Since the post "A More Convenient Way to Open
Cool Papers: Chrome Redirect Extension", Cool Papers has undergone two major
changes. One is the introduction of the venue branch, which
gradually includes paper collections from various conferences over the
years, such as ICLR and ICML. This part is manually expanded
dynamically, and readers are welcome to request specific conferences.
The other change is the subject of this article: the new in-site search
function added the day before yesterday.
This article will briefly introduce the new features and provide a basic summary of the process of building the in-site search system.
Introduction
On the homepage of Cool Papers, we can see the search entry point:
The characteristics of the search function are as follows:
It only searches the
titleandsummaryfields; specifying fields is currently not supported.You can specify to search either the
arxivbranch or thevenuebranch; mixed searching across both branches is not supported.Special characters (non-English letters and numbers) in the search query will be removed.
Words in the search query are not automatically stemmed, meaning searching for "images" will not match "image".
On the search results page, it can be used in conjunction with the original in-page search function.
Overall, it is currently a very simple text search function intended to meet the basic needs of some users. For more complex requirements, updates will be introduced gradually. Features envisioned for the future include specifying fields, searching Kimi FAQ content, sorting by stars, specifying dates/categories (for arXiv), specifying conferences (for venue), and even enabling addition/subtraction operations like common search engines (to exclude certain keywords). These will depend on subsequent user feedback—there is no fixed schedule yet.
Summary
In fact, the demand for in-site search was raised by users as soon as
Cool Papers was opened to the public at the beginning of the year. The
reason it was delayed is mainly that Cool Papers collects papers daily,
and initially, the number of papers was not large, making in-site search
less meaningful. After four months of accumulation, the number of arXiv
papers collected by Cool Papers has reached over 80,000, and with the
addition of conference papers in the venue branch, the
total has reached nearly 170,000 papers. It is now worth searching.

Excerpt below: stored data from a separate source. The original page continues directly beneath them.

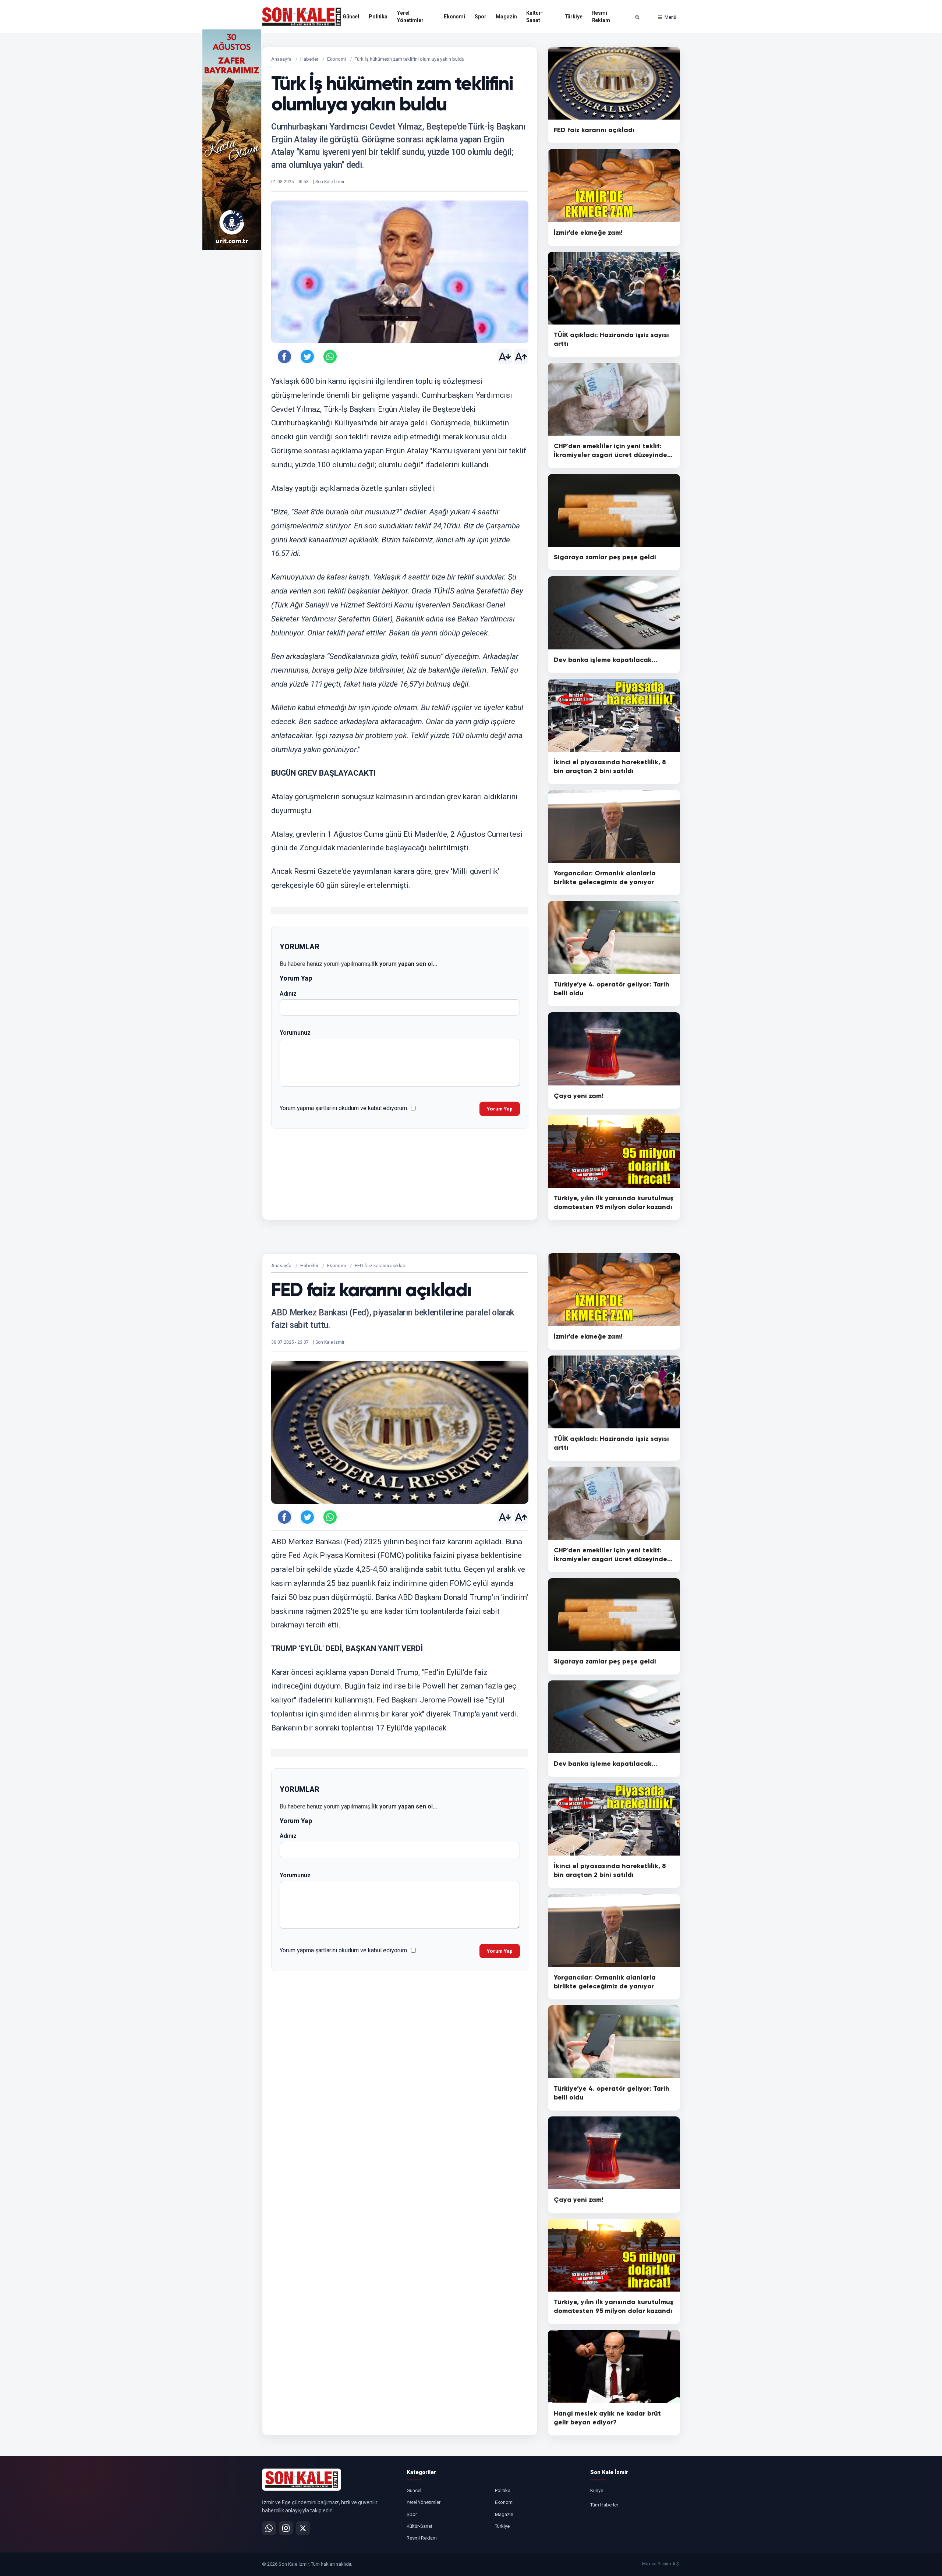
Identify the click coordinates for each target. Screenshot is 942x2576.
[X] (303, 2528)
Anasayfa (281, 59)
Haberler (309, 59)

Once it was decided to proceed, the next question was how to do it. A retrieval system based on keyword searching of article content is called "Full-text Search," which is generally built on inverted indices and BM25 similarity. In other words, it is a mature algorithm. In terms of implementation, the backend of Cool Papers is BottlePy, so we needed to find a full-text search library available for Python to facilitate integration into Cool Papers.
There are not many choices for the "Python + Full-text Search"
combination. The most classic one is a library called Whoosh. From a functional
perspective, it indeed meets the needs of Cool Papers. However, the
problem with Whoosh is that it hasn’t been updated since April 2016,
which raises concerns about potential hidden issues. Another option is
to switch to a database with built-in full-text search capabilities,
such as MongoDB. If MongoDB had been used to store data from the
beginning, this would undoubtedly be the simplest solution. However,
Cool Papers chose Python’s built-in key-value database,
Shelve. Switching to MongoDB now would involve too much
engineering work, and in the simple scenarios of Cool Papers, MongoDB’s
speed cannot match Shelve.
After searching fruitlessly many times, I accidentally discovered a
small but powerful alternative to Whoosh—tantivy. This is
a full-text search library written in Rust, but it provides Python
bindings so it can be used as a Python library. The API is similar to
Whoosh, but it is still actively updated. As is well known, Rust is
famous for its efficiency, so it can be said that tantivy
satisfies all my ideals for a full-text search library—fast, compact,
and concise.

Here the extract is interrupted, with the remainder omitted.